**Selected excerpt**
— begin —

Welcome to Spotlight. I’m Liz Waid.

Voice 2 

And I’m Ryan Geertsma. Spotlight uses a special English method of broadcasting. It is easier for people to understand - no matter where in the world they live.

Voice 1 

In 1981, the town of Bell, Oklahoma was dying. Many of the buildings were old and ruined. There was no running water. People had to carry water from the school to their homes. This made life very difficult. Many people were leaving the town. No one thought they could make a good life in Bell.

Voice 2 

Then something changed. A woman named Wilma Mankiller arrived. She encouraged them to work together. The main need in Bell was water. But to get water, the community needed to a build a pipeline. They needed to place long pipes under the ground. The pipes would carry water into Bell. Usually big machines dig and place the pipes. This costs a lot of money.

Voice 1 

Instead, Mankiller encouraged people to dig the pipeline themselves. Local people helped to dig. They carried pipes. After eight months they had running water! But they had more than this. They had pride in their community. And they continued to do more community projects. This was just one of Wilma Mankiller’s projects. Wilma Mankiller did many wonderful things in her life. She even became the leader, or chief, of the Cherokee Nation. Today’s Spotlight is on Chief Wilma Mankiller.

— end —

**Information given**
— begin —

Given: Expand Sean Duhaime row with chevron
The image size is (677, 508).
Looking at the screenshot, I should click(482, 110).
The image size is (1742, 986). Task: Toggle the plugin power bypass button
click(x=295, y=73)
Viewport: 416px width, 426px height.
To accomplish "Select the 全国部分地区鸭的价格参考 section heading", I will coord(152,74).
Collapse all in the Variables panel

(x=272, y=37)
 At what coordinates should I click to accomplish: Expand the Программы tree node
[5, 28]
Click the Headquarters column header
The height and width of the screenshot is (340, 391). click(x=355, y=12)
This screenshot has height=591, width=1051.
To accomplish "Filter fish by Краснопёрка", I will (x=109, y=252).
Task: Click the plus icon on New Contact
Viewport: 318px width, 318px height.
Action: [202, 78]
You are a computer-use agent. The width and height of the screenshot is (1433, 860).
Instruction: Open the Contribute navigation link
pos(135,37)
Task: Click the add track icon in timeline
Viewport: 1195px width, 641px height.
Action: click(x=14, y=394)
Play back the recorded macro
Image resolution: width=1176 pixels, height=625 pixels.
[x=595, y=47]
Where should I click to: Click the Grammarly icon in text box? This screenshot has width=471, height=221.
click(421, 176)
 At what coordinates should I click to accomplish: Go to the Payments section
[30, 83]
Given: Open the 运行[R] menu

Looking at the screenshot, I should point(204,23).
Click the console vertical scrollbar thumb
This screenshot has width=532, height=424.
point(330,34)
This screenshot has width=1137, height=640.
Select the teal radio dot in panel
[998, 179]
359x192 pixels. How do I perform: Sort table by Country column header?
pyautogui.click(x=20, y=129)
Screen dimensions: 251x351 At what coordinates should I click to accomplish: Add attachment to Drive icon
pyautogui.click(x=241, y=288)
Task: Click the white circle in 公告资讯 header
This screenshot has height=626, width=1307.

— end —

**Requirements**
A) From the Wilma Mankiller transcript, quote the stretch from "In 1981, the" through "life in Bell.".
B) Answer these questions from the Wilma Mankiller transcript:
(i) In what year was the town of Bell described as dying?
(ii) From where did people in Bell have to carry water to their homes?
(iii) How long did it take the community to get running water?
C) For each statement, say whether the Wilma Mankiller transcript agrees, and quote the words that decide it:
(i) Big machines dug the pipeline for Bell.
(ii) Wilma Mankiller became chief of the Cherokee Nation.
(iii) Bell had running water before Mankiller arrived.
The entries play no part in this work.

**Solution list**
A)
In 1981, the town of Bell, Oklahoma was dying. Many of the buildings were old and ruined. There was no running water. People had to carry water from the school to their homes. This made life very difficult. Many people were leaving the town. No one thought they could make a good life in Bell.

B)
(i) 1981
(ii) From the school
(iii) Eight months

C)
(i) No: "Instead, Mankiller encouraged people to dig the pipeline themselves."
(ii) Yes: "She even became the leader, or chief, of the Cherokee Nation."
(iii) No: "There was no running water."